= WHAT NEEDS TO BE DONE =
In the piece on influence and power, what three things does influence affect at a much more basic level?

[start of SOURCE]

Influence: Different From Power
When conflict rises within a church—often involving the pastor and some segment of the congregation—we are quick to talk about “power struggles.” And rightly so—a misuse (or at best, a misunderstanding) of a biblical view of power is a major factor in most church conflicts. But far too often, we quickly lump all conflict into the bucket of “power struggles” when a far more basic, human tension is involved. Namely—influence.
By influence, I mean the prominence that an individual (or a group) has gained in the normal course of institutional, organizational, and communal life. Influence involves power—in technical terms “the action or process of producing effects on the actions, behavior, opinions etc., of another or others.” (Dictionary.com) But power is only one part of influence. At a much more basic level, influence affects identity, significance, and purpose.
Influence, for anyone, comes about through the normal act of living. Parents have great influence over their children. A small-business owner has great influence over the direction of his company. And certain individuals within a church setting gain influence as they live—usually as they counsel, advise, serve, and eventually, lead. The very act of seeking wise counsel entails the granting of influence to some: “instruct a wise man and he will be wiser still” (Prov. 9:9), “the wise heart accepts commands” (Prov. 10:8), “a wise man listens to advice” (Prov. 12:15). In each case, wisdom influences an individual. Wisdom is never impersonal (even the Proverbs compare it to a woman)—it comes to us through people: fellow believers, a spouse, a parent, and the Holy Spirit as he is at work in these people.

[end of SOURCE]
[start of LISTING]

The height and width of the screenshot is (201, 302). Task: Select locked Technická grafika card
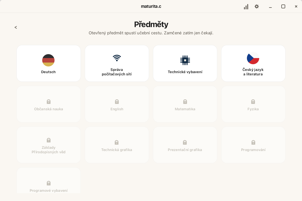point(117,145)
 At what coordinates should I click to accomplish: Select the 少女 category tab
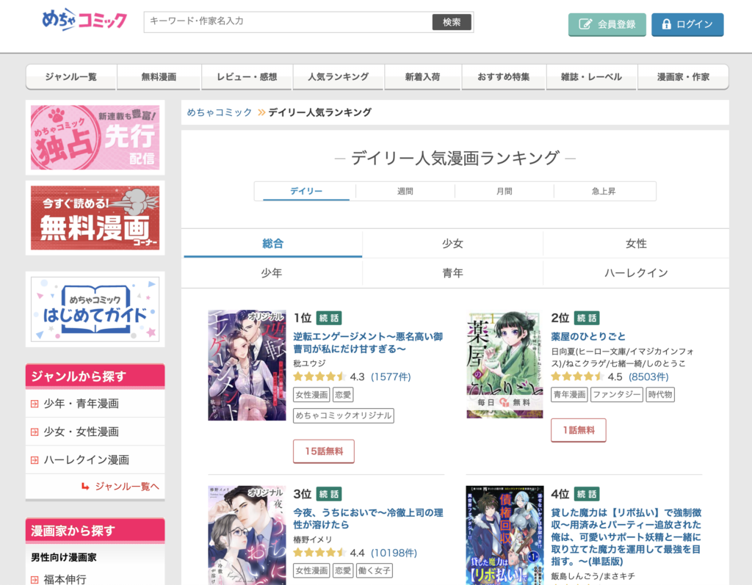click(452, 244)
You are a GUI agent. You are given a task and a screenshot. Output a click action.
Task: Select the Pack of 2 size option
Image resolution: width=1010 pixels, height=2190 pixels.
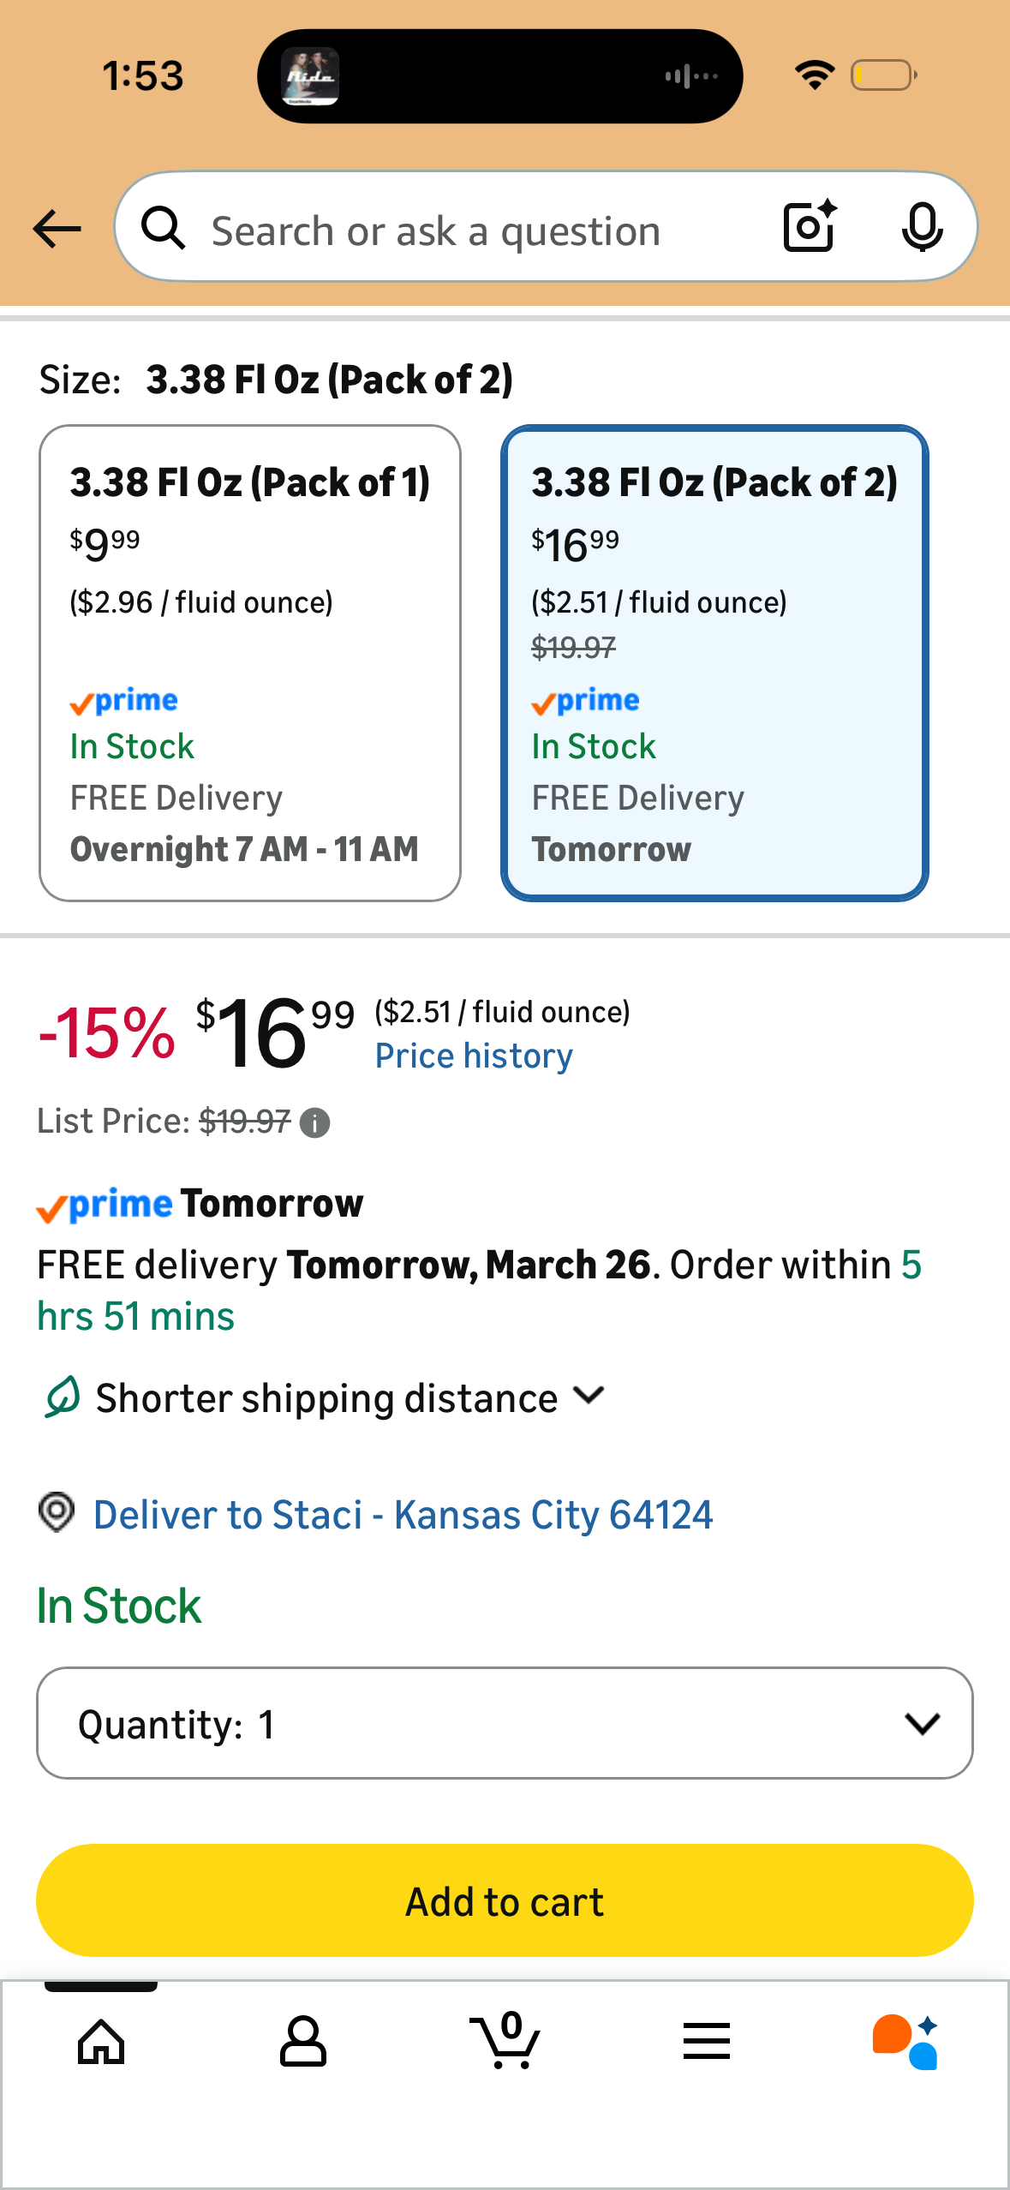(714, 663)
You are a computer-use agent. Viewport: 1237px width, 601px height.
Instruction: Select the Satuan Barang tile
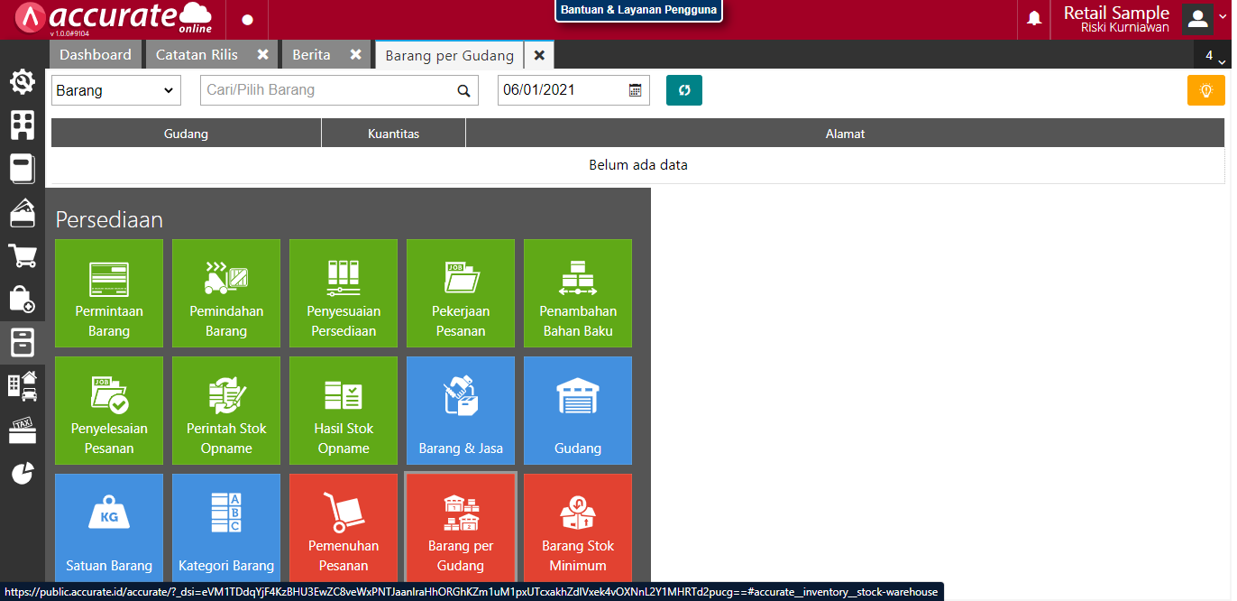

[end of LISTING]

= RESULT BELOW =
Identity, significance, and purpose.